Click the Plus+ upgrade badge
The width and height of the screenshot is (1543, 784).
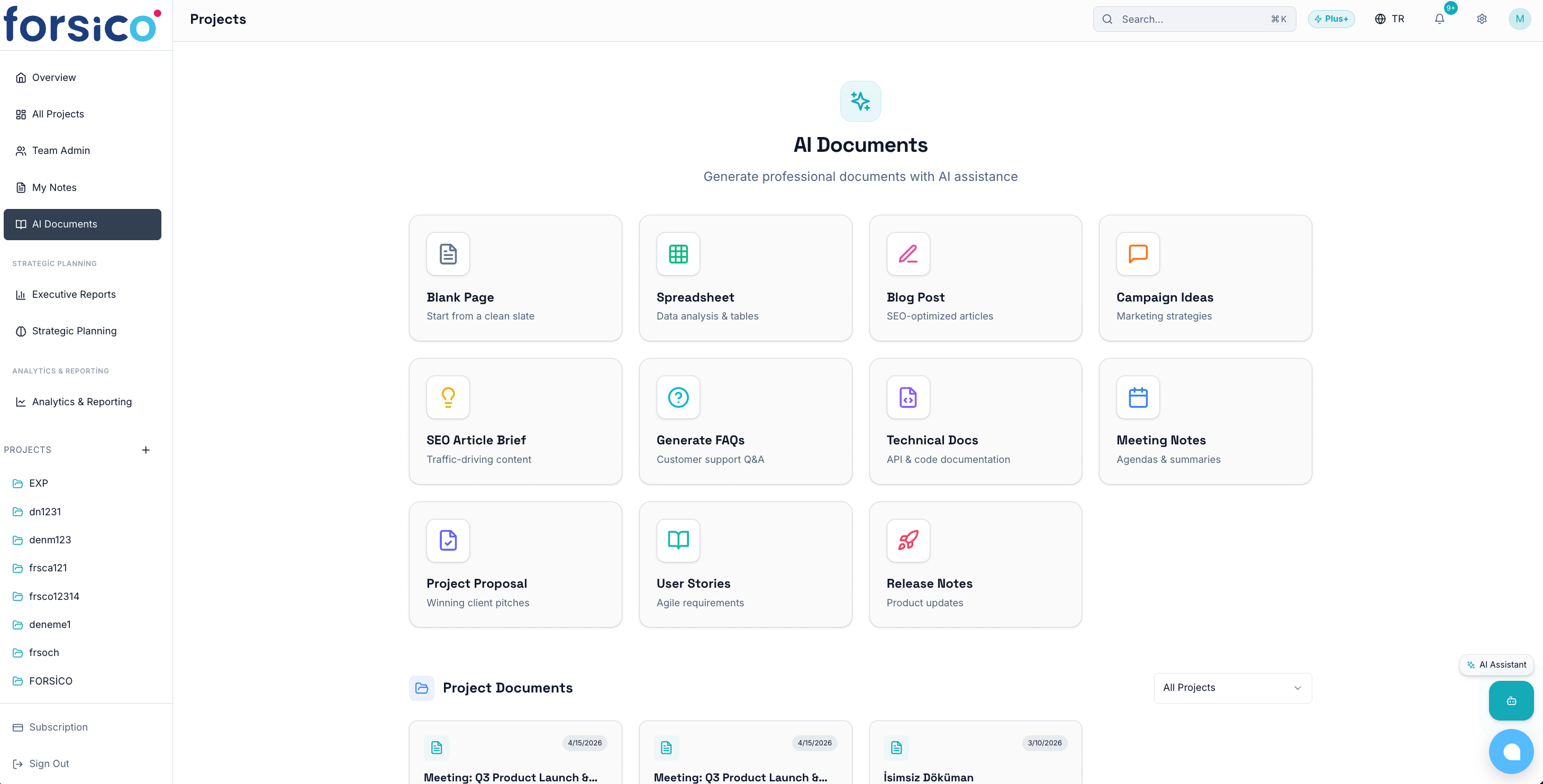pyautogui.click(x=1331, y=19)
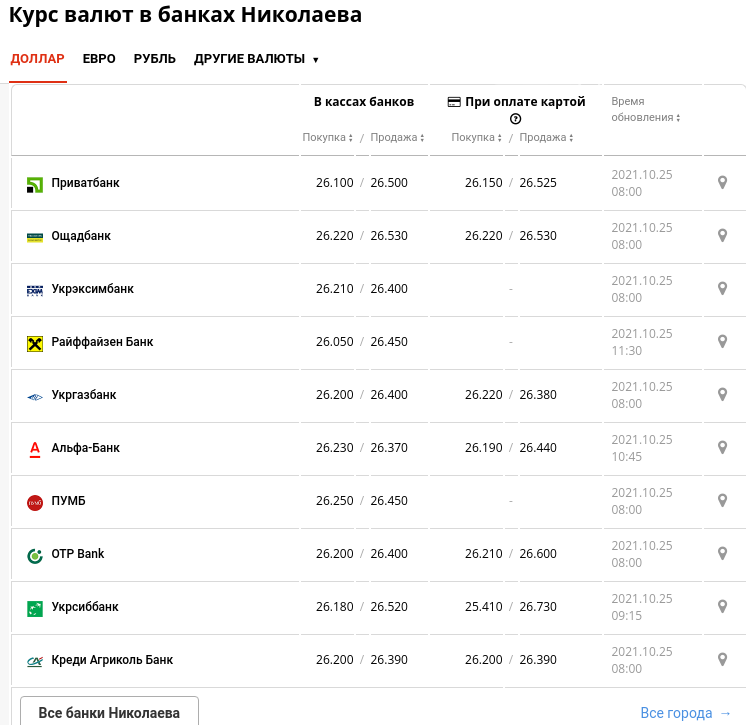Sort by Время обновления column

coord(646,109)
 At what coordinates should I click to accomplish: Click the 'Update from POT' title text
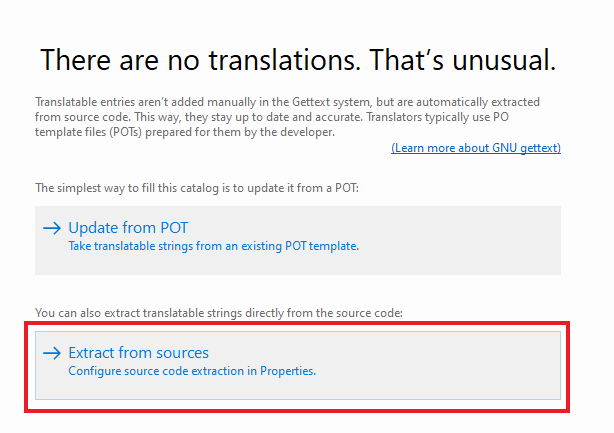click(128, 228)
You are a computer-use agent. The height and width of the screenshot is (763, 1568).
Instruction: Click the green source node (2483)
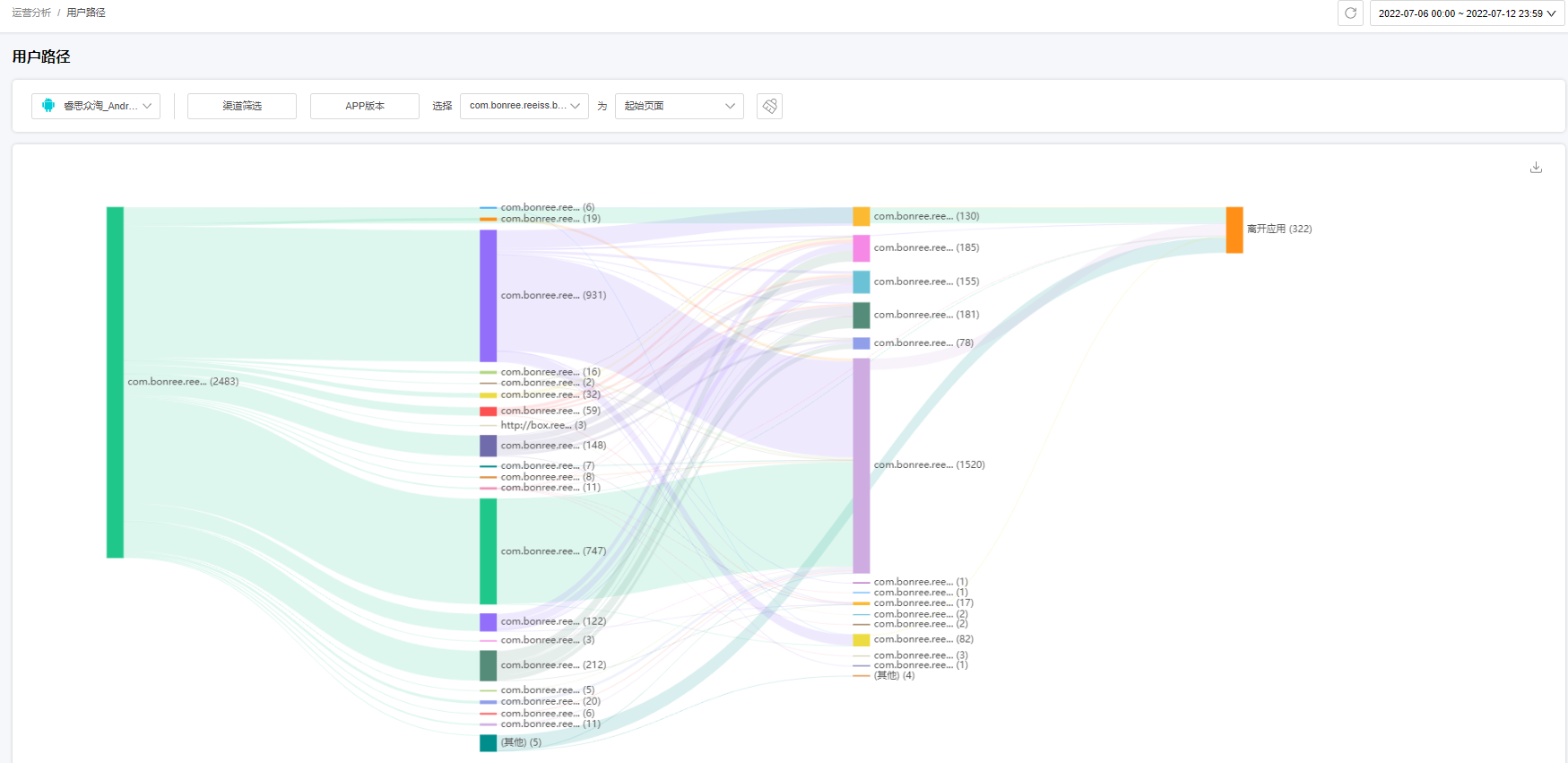tap(115, 382)
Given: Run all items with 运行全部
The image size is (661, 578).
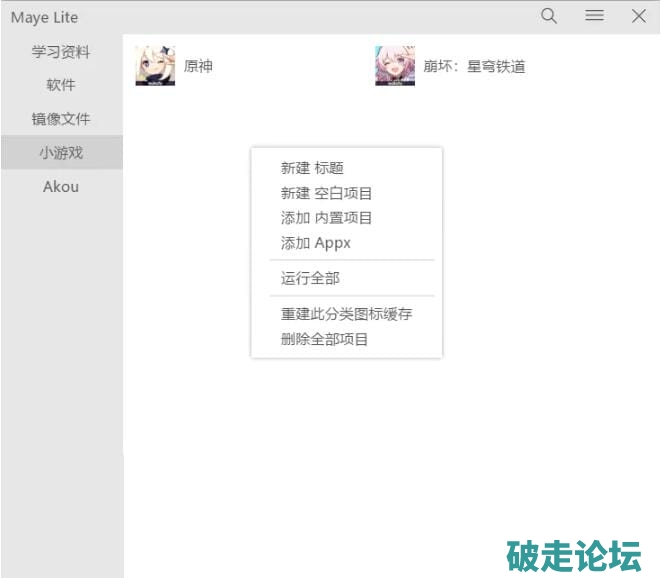Looking at the screenshot, I should tap(310, 278).
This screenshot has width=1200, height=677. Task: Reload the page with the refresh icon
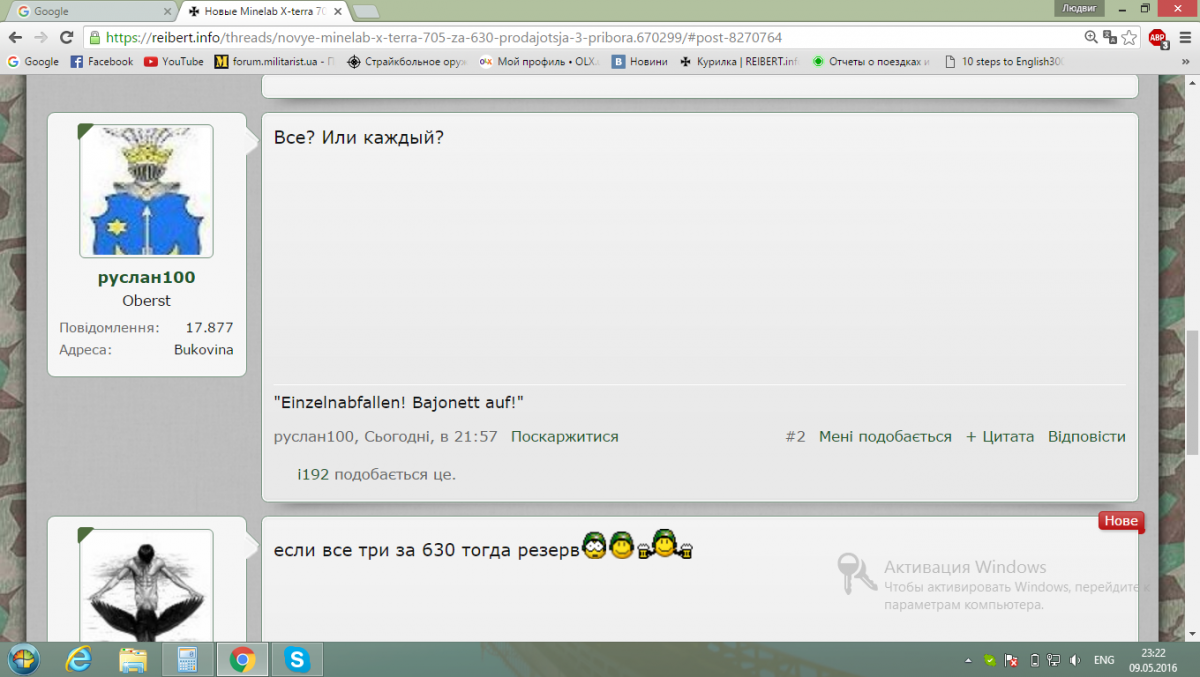coord(67,38)
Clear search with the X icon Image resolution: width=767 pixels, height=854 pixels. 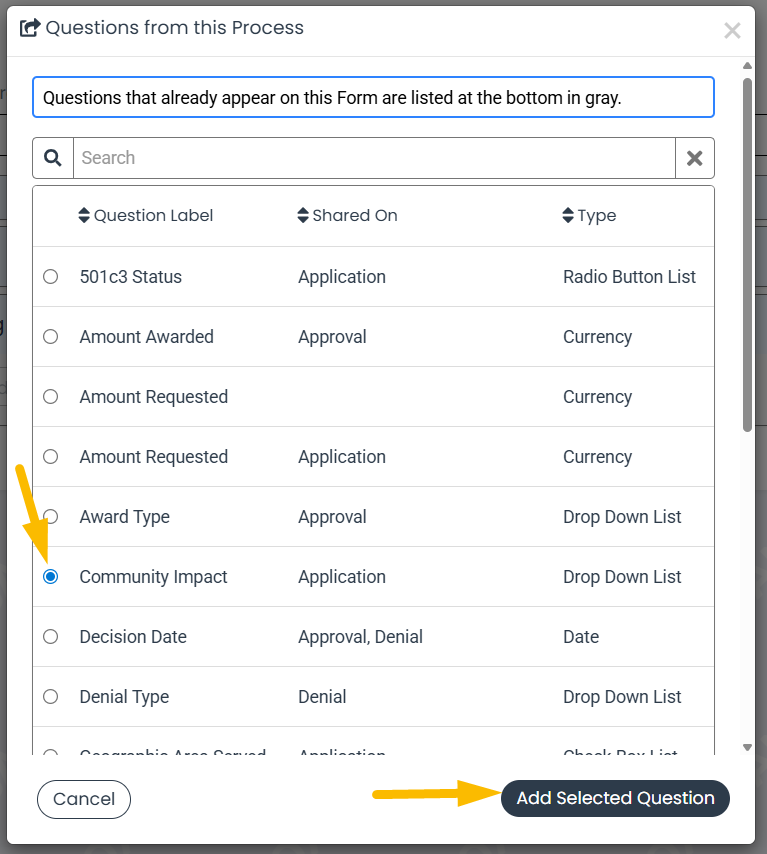click(695, 158)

Given problem> Format the rows from the very first line through the line containing "click(128, 228)", inclusive, as a JSON list of strings with one string per line. Skip blank lines, and leave the pictures out.

Output for this task>
[
  "Click the Plus+ upgrade badge",
  "The width and height of the screenshot is (1543, 784).",
  "pyautogui.click(x=1331, y=19)",
  "Sort by Время обновления column",
  "coord(646,109)",
  " At what coordinates should I click to accomplish: Click the 'Update from POT' title text",
  "click(128, 228)"
]